Intent-based discovery
Agents search Jentic with intents like 'plan a truck route in british columbia' and Jentic surfaces /truck/route, /truck/directions, or /truck/optimalRoute with their parameter schemas, so the agent can pick the right endpoint without reading 22 path definitions.
Time to first call
Direct integration: 1-2 days for apikey provisioning, request signing, and parsing the JSON/GeoJSON/KML branches. Through Jentic: under 1 hour once the apikey is in the vault.
Alternatives and complements available in the Jentic catalogue.
DriveBC's Open511 API
Live BC road events that should be checked before routing
Pull active closures from Open511 first, then call /optimalDirections so the route planner avoids affected coordinates.
BC Address Geocoder
Geocodes BC addresses into coordinates accepted by the Route Planner
Use the BC Geocoder when input is street addresses, then pass the resulting lat/long to /route or /optimalRoute.
TomTom Routing API
Global commercial routing engine — choose when coverage outside BC is required
Pick TomTom when the trip leaves British Columbia or when the agent is not eligible for a BC ministry apikey.
GraphHopper Directions API
Open-source-backed routing with truck profiles and worldwide coverage
Choose GraphHopper for truck routing outside BC or when self-hosting is on the table.
Specific to using BC Route Planner REST API API through Jentic.
What authentication does the BC Route Planner API use?
The API uses an apikey header (security scheme name 'apikey'). Keys are issued through the BC API directory at api.gov.bc.ca and are tied to a GitHub or IDIR account. Through Jentic, the apikey is stored encrypted in MAXsystem and injected on every request so the agent never handles the raw key.
Can I use the BC Route Planner if I am not a BC Government Ministry?
No. The spec explicitly states that the BC Route Planner is currently only available for use by B.C. Government Ministries. External developers can request a key through the BC API directory but should expect denial unless they have a ministry sponsor.
What are the rate limits for the BC Route Planner API?
The OpenAPI spec does not publish rate limits. Limits are enforced at the api.gov.bc.ca gateway and are tied to the issued apikey. Plan for conservative concurrency and cache /distance results for repeated coordinate pairs.
How do I get truck-legal routing through Jentic?

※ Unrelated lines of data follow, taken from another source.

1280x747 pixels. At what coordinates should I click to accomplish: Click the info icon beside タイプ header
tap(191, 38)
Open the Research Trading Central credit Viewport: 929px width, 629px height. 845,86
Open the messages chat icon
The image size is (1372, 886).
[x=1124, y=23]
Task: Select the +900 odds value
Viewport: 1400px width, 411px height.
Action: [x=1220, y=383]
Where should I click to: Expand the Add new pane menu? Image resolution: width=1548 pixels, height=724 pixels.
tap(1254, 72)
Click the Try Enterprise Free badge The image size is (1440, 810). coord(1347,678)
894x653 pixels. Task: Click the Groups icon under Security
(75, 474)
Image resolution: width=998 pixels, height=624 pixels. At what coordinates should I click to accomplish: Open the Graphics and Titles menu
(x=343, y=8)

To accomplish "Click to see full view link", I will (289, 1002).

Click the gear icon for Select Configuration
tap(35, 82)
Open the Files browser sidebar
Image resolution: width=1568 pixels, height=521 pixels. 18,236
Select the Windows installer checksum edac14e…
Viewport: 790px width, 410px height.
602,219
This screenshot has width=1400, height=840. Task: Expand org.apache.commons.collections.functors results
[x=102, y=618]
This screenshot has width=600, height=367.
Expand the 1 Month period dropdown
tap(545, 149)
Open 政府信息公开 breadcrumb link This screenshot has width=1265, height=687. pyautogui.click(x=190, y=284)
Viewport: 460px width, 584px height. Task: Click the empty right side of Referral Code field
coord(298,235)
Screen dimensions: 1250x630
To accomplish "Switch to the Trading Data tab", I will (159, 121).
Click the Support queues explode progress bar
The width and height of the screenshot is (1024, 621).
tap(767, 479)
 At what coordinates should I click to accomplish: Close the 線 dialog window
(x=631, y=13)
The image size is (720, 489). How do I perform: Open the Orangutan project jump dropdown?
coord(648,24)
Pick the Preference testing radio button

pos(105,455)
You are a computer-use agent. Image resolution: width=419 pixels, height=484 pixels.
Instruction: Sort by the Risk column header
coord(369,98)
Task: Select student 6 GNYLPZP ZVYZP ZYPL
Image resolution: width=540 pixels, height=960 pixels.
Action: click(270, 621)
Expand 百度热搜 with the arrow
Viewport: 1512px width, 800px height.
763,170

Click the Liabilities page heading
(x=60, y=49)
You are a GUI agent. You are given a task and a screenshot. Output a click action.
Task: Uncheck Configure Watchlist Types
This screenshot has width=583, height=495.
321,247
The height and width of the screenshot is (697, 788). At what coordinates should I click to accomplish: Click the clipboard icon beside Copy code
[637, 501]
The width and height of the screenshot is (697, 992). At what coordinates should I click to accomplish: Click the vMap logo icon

Search Jentic for 'plan a truck route in british columbia', then load /truck/route or /truck/directions. Pass truckHeight, truckWeight, and other truck attributes documented in the spec, and the engine will avoid restricted segments. Passenger endpoints under /route ignore these limits, so always use the /truck/* family for commercial vehicles.
What output formats does the BC Route Planner support?
Each routing endpoint takes an outputFormat path parameter — json, geojson, and kml are supported. Pick json for agent processing, geojson for web map rendering, and kml when the downstream consumer is Google Earth or another KML-aware tool.
Can I solve a travelling-salesman ordering with this API?
Yes. POST /optimalRoute and /optimalDirections accept a start point plus a list of stops and return the reordered sequence that minimises total travel time, along with the full route geometry and directions in one response.